-- WHAT IS BEING ASKED --
Reproduce the records below, substituting "interface automation agent" for each occurrence of "GUI agent" and leaving everything else unchanged.

-- PROVIDED DATA --
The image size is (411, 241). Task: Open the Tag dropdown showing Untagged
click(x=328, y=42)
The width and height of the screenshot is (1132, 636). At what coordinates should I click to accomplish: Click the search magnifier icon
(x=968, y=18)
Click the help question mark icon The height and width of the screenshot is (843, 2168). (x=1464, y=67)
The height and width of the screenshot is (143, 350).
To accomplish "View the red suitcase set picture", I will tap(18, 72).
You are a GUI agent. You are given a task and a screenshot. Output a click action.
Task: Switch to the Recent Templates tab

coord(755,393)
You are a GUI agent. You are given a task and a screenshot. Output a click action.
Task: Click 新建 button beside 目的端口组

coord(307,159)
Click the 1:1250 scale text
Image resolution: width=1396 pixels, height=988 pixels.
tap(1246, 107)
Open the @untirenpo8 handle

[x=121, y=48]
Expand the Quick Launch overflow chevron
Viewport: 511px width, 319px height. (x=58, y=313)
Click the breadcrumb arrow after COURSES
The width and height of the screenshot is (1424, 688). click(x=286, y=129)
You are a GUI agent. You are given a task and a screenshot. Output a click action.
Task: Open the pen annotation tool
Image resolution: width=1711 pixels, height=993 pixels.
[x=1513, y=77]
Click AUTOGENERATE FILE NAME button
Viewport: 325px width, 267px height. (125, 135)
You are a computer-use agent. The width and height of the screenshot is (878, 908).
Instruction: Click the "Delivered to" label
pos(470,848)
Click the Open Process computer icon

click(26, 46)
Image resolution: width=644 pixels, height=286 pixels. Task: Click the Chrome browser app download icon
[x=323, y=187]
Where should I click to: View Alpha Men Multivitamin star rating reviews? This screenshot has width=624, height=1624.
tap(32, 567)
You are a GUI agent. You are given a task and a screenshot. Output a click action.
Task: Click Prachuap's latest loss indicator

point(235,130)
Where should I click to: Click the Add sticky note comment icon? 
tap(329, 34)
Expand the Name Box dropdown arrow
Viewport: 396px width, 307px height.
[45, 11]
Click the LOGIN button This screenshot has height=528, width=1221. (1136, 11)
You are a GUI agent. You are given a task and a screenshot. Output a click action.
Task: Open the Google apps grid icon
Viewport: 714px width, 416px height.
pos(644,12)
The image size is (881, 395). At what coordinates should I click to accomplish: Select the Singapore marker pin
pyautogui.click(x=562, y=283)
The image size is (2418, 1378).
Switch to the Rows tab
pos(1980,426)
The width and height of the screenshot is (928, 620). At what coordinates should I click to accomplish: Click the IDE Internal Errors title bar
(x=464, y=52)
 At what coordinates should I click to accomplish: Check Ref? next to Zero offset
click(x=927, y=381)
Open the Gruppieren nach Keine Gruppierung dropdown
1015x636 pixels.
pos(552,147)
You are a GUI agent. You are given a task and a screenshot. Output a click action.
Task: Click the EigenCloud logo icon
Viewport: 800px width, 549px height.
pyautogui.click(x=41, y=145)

-- RESULT OF THIS EXERCISE --
The image size is (411, 241). Task: Open the Tag dropdown showing Untagged
click(x=328, y=42)
The width and height of the screenshot is (1132, 636). At what coordinates should I click to accomplish: Click the search magnifier icon
(x=968, y=18)
Click the help question mark icon The height and width of the screenshot is (843, 2168). (x=1464, y=67)
The height and width of the screenshot is (143, 350).
To accomplish "View the red suitcase set picture", I will tap(18, 72).
You are a interface automation agent. You are given a task and a screenshot. Output a click action.
Task: Switch to the Recent Templates tab

coord(755,393)
You are a interface automation agent. You are given a task and a screenshot. Output a click action.
Task: Click 新建 button beside 目的端口组

coord(307,159)
Click the 1:1250 scale text
Image resolution: width=1396 pixels, height=988 pixels.
tap(1246, 107)
Open the @untirenpo8 handle

[x=121, y=48]
Expand the Quick Launch overflow chevron
Viewport: 511px width, 319px height. (x=58, y=313)
Click the breadcrumb arrow after COURSES
The width and height of the screenshot is (1424, 688). click(x=286, y=129)
You are a interface automation agent. You are given a task and a screenshot. Output a click action.
Task: Open the pen annotation tool
Image resolution: width=1711 pixels, height=993 pixels.
[x=1513, y=77]
Click AUTOGENERATE FILE NAME button
Viewport: 325px width, 267px height. (125, 135)
You are a computer-use agent. The width and height of the screenshot is (878, 908).
Instruction: Click the "Delivered to" label
pos(470,848)
Click the Open Process computer icon

click(26, 46)
Image resolution: width=644 pixels, height=286 pixels. Task: Click the Chrome browser app download icon
[x=323, y=187]
Where should I click to: View Alpha Men Multivitamin star rating reviews? This screenshot has width=624, height=1624.
tap(32, 567)
You are a interface automation agent. You are given a task and a screenshot. Output a click action.
Task: Click Prachuap's latest loss indicator

point(235,130)
Where should I click to: Click the Add sticky note comment icon? 
tap(329, 34)
Expand the Name Box dropdown arrow
Viewport: 396px width, 307px height.
[45, 11]
Click the LOGIN button This screenshot has height=528, width=1221. (1136, 11)
You are a interface automation agent. You are given a task and a screenshot. Output a click action.
Task: Open the Google apps grid icon
Viewport: 714px width, 416px height.
pos(644,12)
The image size is (881, 395). At what coordinates should I click to accomplish: Select the Singapore marker pin
pyautogui.click(x=562, y=283)
The image size is (2418, 1378).
Switch to the Rows tab
pos(1980,426)
The width and height of the screenshot is (928, 620). At what coordinates should I click to accomplish: Click the IDE Internal Errors title bar
(x=464, y=52)
 At what coordinates should I click to accomplish: Check Ref? next to Zero offset
click(x=927, y=381)
Open the Gruppieren nach Keine Gruppierung dropdown
1015x636 pixels.
pos(552,147)
You are a interface automation agent. You are given a task and a screenshot. Output a click action.
Task: Click the EigenCloud logo icon
Viewport: 800px width, 549px height.
pyautogui.click(x=41, y=145)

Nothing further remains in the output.